スイス人のクリスマス

教会に足を運ぶ人はいるか?

毎週日曜に礼拝に行っている人は、当然のことながら教会に足を運びますが、若い人や特に宗教にこだわりを感じていないスイス人はほぼ行かないようです。以前、日本はキリスト教の国ではないから、礼拝はなく商業的なクリスマスだけだと言う話をしたら、現代スイスも大して変わらないよと言われました。街中はクリスマスセールばっかだろ?と。確かにそうかもしれません。

ちなみに、自分はキリスト教信者ではありませんが、日本でプロテスタントの高校に通っていたので、毎週聖書の授業もあり、礼拝も朝礼の際にありました。賛美歌も毎週歌っていました。スイス人からするとおかしなことでしょう。キリスト教徒でもないのに、そんな学校に通い聖書に触れるなど。

それでも、他の学校ではない別の宗教に触れる機会に興味を覚えるものではありましたし、それがマイナスになったことはありません。むしろ海外に出た自分にとっては、こちらの文化に馴染む際にもほぼ違和感なく受け入れることが出来た気がしています。

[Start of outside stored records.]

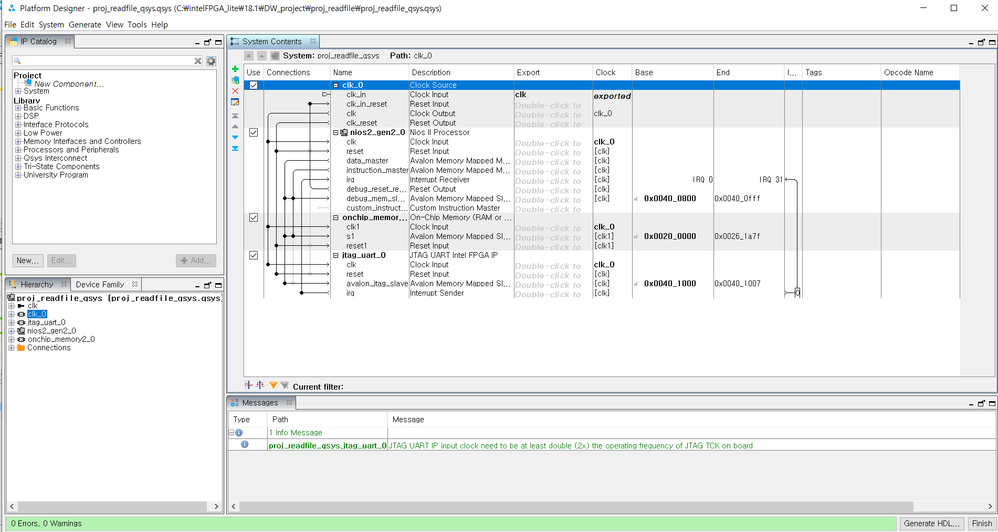998x532 pixels.
Task: Expand Basic Functions in IP Catalog
Action: [18, 108]
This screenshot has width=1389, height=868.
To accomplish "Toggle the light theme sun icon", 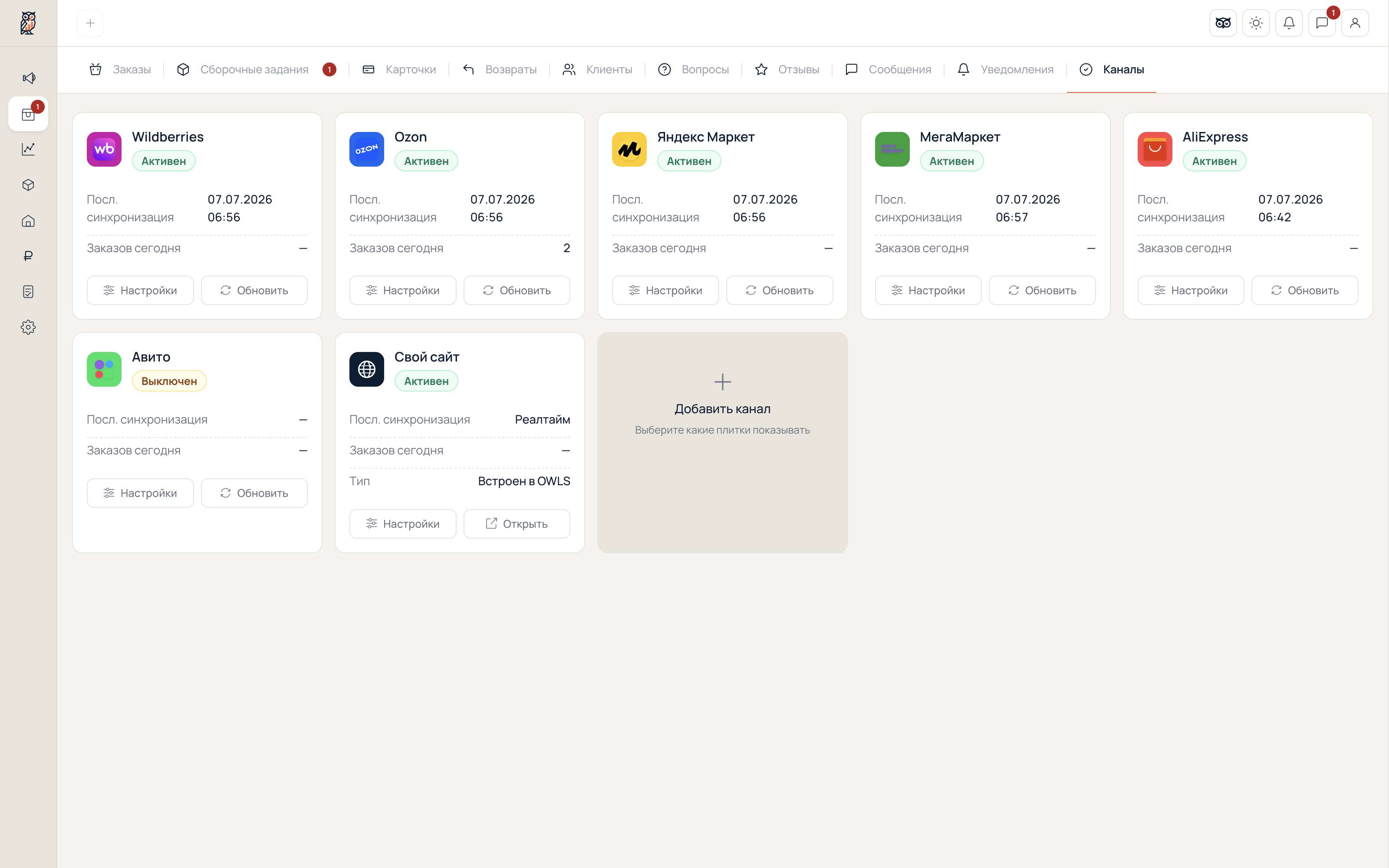I will 1256,23.
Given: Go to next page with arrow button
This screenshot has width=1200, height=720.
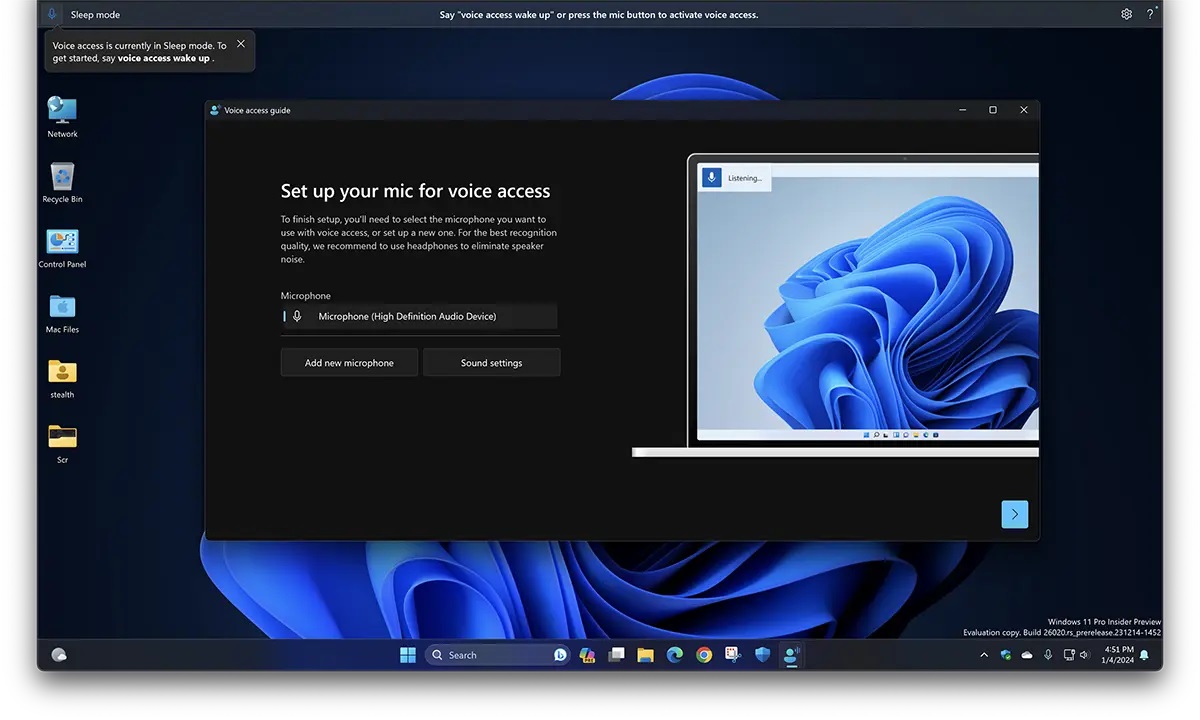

スイスでは、それほど熱心なキリスト教徒でなくても、教会での洗礼を子供のうちに受け、中学生くらいになると同じ教会に属する同年代の子供達と合宿に行きます。近所の知り合いは、子供をドイツのベルリンまで合宿に送っていました。合宿に行くまでには、いわゆる授業のようなものもありますし、やはりキリスト教の国なんだと再認識します。

宗教は心のよりどころ

どんな宗教でも、結婚する際やお葬式の際、儀式というものがあります。それこそ、無宗教の人ですら、「自分が死んだら、遺灰は川に流してくれ」というような人もいて、それもその人なりの儀式でしょう。

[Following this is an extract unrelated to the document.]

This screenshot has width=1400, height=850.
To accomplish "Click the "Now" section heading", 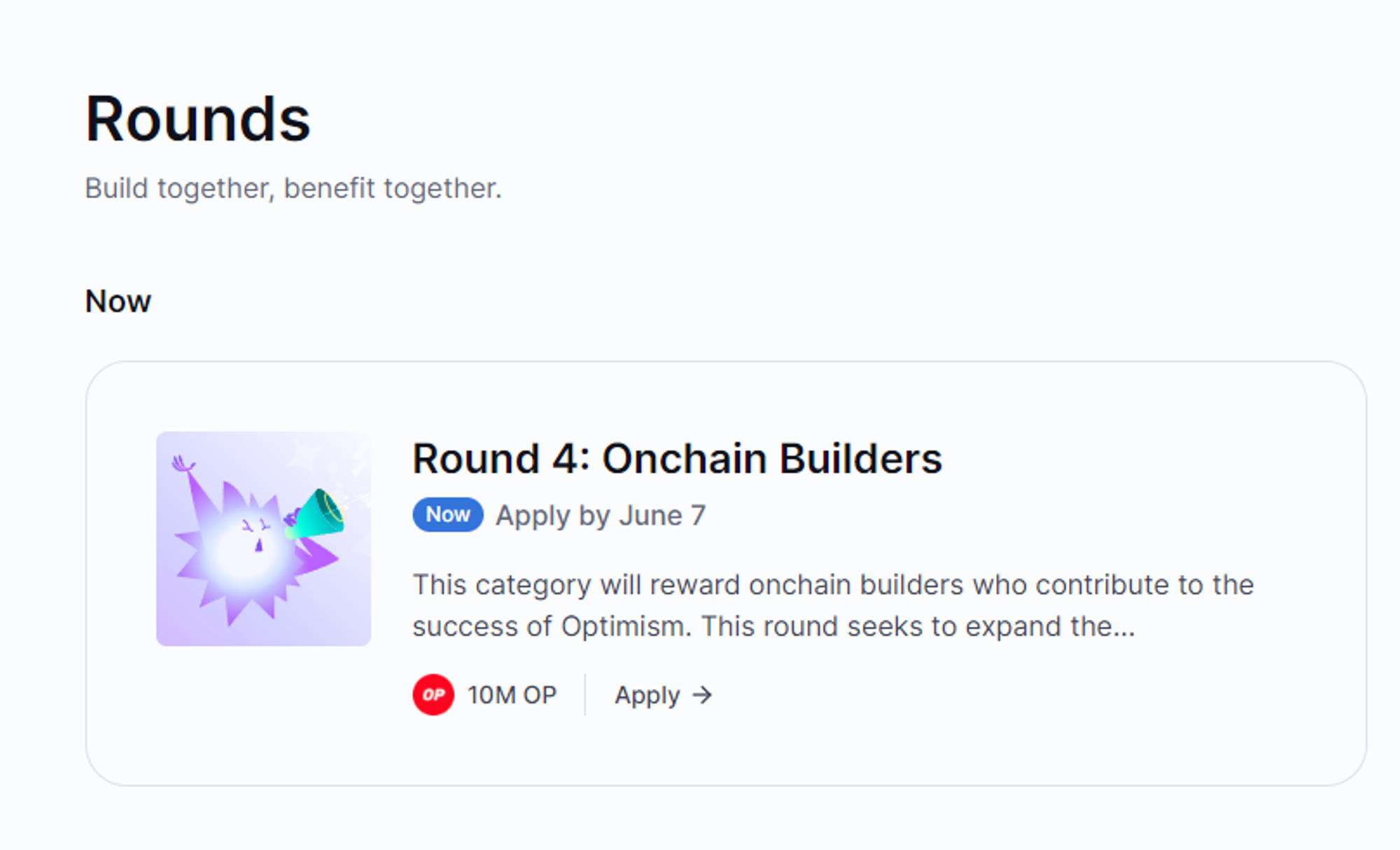I will [118, 302].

宗教とは何か?誰かが「宗教は心のよりどころ」だと言ってましたが、確かにそうかもしれません。またある人は、その人に試練が訪れた時に、「信心深い人は、本当に強いのだ」とも言っていました。神様を信じて、この試練を乗り越えるのだから一人ではない。孤独を感じないのだそうです。

解釈は人それぞれですが、そうした強い信念みたいなものを宗教を介して持っている人は、イエス様の力を借りて乗り越えることができると信じています。なので、普段から礼拝に行き、何かあった際は報告に行き、お礼参りをする。そういうことなんだと思います。日本の文化では、それが先祖のお墓参りに近いのではないかなと思います。おそらくどの宗教でもそれは同じでしょう。

クリスマスが苦手な人もいる

これだけ、重みのあるクリスマスですので、苦手な人もいます。例えば、知人に難しい家庭環境で育ったスイス人がいますが、家族というテーマそのものが苦手。クリスマスは本当に誰にも会わないようにしているのだとか。また、親と疎遠になってしまっている人、離婚してしまった人も苦手だという人がいます。

こうした時期ですから、家族を失うということも大変辛い出来事になります。先日、友人のお父さんが亡くなってしまいました。中年になっても、一緒に休暇に行ったり、毎週末家族で食事をするような仲のいい親子でしたので、このクリスマス時期の訃報はさぞ辛いことと思います。

きらびやかなクリスマスの飾りの裏では、色んな人の色んな人生が垣間見え、12月は1年の最後の特別な月だとつくづく思います。1年を振り返る時期でもあり、考え事も増える年末。毎年怠け気味のクリスマスカードでも書いてみようと思います。